■ What to do ■
Lay out the stretch of material from the line containing "Task: Enable Is Trigger on the Box Collider" through the line containing "point(179,113)" as a numbered list, omitting blank lines.

■ Material for the task ■
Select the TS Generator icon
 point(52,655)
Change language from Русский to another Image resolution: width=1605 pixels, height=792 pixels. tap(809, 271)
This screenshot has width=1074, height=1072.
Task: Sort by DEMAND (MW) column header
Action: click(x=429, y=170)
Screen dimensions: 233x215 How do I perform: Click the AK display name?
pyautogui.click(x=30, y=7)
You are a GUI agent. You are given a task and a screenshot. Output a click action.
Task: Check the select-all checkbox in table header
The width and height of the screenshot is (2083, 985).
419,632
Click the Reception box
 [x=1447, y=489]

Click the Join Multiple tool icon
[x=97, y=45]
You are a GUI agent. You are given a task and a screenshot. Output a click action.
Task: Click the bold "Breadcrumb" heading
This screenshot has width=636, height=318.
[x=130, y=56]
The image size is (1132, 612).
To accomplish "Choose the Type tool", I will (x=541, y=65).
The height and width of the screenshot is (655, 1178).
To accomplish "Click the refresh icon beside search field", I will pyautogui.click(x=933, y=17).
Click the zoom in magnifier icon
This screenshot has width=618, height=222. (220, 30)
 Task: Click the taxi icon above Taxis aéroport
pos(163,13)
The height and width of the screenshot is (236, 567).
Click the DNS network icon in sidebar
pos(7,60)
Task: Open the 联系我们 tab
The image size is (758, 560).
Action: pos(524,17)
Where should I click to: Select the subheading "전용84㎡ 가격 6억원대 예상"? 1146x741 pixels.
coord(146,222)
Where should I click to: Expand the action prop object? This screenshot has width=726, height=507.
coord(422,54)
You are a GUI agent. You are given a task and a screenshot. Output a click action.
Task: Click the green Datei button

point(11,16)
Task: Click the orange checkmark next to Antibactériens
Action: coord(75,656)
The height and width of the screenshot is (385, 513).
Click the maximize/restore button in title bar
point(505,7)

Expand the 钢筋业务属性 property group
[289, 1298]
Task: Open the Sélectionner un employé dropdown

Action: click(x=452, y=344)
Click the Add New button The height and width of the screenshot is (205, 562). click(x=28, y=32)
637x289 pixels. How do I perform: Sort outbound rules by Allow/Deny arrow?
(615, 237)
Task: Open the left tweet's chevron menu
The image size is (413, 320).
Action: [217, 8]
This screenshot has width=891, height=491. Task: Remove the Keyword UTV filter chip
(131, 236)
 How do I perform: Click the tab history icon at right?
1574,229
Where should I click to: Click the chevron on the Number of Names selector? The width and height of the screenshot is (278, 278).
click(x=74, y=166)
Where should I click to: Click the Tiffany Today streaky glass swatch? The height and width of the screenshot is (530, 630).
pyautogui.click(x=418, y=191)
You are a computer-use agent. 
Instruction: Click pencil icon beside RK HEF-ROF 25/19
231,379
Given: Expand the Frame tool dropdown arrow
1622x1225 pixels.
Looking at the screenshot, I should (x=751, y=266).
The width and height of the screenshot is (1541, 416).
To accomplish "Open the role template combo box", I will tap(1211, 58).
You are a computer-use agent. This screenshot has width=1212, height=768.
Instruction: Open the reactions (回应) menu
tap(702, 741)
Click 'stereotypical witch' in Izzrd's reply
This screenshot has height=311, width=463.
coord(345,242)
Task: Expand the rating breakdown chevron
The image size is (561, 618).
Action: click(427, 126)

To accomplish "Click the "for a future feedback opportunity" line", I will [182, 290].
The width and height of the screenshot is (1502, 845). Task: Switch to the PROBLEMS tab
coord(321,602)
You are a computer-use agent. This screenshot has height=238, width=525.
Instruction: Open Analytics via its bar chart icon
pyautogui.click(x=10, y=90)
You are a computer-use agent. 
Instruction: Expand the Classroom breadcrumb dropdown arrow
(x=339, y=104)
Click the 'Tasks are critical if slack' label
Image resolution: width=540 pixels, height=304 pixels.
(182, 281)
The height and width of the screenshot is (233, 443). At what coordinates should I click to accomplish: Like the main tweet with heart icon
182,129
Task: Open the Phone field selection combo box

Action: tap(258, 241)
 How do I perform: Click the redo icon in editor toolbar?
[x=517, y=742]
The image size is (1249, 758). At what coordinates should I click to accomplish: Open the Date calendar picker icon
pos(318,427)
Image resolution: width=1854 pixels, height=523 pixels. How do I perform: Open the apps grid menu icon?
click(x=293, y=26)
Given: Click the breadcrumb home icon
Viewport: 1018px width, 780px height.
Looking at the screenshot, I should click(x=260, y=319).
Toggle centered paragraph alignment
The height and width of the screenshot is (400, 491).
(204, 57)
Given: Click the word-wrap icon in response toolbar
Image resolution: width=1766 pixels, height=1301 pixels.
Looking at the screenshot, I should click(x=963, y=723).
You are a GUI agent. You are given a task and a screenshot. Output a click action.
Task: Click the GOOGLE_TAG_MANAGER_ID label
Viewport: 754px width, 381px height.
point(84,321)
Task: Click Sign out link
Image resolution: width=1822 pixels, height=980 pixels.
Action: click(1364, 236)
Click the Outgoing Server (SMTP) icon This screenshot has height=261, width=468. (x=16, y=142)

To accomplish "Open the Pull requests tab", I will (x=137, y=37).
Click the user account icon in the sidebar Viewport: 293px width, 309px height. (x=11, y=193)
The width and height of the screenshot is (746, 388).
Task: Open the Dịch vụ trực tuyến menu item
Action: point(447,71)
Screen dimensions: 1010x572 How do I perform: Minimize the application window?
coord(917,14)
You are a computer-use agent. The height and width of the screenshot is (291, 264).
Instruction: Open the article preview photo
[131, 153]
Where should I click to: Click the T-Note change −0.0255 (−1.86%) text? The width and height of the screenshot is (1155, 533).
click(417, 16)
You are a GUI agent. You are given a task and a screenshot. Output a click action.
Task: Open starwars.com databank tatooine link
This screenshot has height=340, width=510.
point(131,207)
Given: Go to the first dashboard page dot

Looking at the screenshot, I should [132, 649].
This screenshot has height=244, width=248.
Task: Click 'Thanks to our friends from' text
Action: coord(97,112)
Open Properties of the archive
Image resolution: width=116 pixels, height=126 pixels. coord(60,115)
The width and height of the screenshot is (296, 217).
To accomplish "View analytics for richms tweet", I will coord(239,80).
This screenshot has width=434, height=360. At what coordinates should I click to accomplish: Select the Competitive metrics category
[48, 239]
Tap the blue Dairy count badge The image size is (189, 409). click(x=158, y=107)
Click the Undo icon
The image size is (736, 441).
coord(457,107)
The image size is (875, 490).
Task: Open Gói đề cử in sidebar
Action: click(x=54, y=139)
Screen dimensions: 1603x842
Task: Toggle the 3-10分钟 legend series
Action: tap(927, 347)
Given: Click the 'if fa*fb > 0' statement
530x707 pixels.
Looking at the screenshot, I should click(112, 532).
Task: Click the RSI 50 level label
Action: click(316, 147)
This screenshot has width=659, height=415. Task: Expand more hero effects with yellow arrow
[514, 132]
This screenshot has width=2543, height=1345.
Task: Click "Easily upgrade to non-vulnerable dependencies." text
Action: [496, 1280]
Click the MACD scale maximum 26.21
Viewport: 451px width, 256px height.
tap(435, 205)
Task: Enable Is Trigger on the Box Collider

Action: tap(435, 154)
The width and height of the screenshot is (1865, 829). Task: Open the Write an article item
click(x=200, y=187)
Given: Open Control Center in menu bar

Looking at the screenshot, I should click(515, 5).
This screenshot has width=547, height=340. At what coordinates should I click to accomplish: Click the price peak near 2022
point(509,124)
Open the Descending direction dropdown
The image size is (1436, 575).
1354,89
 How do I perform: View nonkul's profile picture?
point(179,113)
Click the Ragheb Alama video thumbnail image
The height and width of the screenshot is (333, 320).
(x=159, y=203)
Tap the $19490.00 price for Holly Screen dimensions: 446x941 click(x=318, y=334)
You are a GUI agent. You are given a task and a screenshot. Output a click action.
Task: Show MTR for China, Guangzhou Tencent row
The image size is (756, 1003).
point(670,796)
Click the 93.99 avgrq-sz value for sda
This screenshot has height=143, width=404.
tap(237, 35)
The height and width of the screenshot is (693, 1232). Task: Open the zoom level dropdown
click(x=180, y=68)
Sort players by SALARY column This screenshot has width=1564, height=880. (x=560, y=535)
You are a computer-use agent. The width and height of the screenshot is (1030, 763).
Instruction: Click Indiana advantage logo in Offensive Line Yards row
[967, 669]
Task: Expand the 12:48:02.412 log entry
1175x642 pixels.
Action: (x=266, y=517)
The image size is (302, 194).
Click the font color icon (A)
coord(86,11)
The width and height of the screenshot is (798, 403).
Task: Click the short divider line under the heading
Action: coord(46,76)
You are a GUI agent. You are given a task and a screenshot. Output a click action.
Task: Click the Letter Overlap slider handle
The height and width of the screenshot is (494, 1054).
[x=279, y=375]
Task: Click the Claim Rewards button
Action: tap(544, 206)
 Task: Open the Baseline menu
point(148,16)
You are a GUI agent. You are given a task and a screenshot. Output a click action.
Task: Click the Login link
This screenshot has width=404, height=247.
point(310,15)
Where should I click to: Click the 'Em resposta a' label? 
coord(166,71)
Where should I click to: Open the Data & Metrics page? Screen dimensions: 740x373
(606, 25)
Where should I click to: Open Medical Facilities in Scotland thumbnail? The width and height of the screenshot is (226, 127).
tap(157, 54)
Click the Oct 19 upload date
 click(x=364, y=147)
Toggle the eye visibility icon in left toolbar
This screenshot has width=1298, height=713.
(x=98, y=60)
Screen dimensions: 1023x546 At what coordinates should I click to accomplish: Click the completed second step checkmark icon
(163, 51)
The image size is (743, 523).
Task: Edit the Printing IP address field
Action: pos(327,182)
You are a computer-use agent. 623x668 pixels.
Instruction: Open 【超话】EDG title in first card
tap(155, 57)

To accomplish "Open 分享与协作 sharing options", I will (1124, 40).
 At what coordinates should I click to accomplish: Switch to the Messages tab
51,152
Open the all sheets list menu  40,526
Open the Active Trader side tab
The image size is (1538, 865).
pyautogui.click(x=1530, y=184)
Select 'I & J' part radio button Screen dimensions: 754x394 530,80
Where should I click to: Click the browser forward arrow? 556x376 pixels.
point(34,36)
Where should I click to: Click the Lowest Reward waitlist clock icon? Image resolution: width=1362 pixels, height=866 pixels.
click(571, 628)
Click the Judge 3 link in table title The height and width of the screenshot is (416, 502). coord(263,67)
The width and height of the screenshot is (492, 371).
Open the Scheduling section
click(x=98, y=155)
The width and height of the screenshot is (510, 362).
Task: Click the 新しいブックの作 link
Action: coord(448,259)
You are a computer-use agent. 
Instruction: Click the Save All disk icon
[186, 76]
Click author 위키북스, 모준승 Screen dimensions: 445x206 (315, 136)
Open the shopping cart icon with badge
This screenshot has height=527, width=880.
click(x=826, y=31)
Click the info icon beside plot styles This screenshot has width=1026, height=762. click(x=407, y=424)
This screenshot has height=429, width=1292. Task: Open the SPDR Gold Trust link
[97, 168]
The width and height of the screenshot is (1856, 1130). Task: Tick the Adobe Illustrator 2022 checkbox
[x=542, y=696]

■ Reply ■
1. Task: Enable Is Trigger on the Box Collider
2. Action: tap(435, 154)
3. The width and height of the screenshot is (1865, 829). Task: Open the Write an article item
4. click(x=200, y=187)
5. Given: Open Control Center in menu bar
6. Looking at the screenshot, I should click(515, 5).
7. This screenshot has width=547, height=340. At what coordinates should I click to accomplish: Click the price peak near 2022
8. point(509,124)
9. Open the Descending direction dropdown
10. The image size is (1436, 575).
11. 1354,89
12.  How do I perform: View nonkul's profile picture?
13. point(179,113)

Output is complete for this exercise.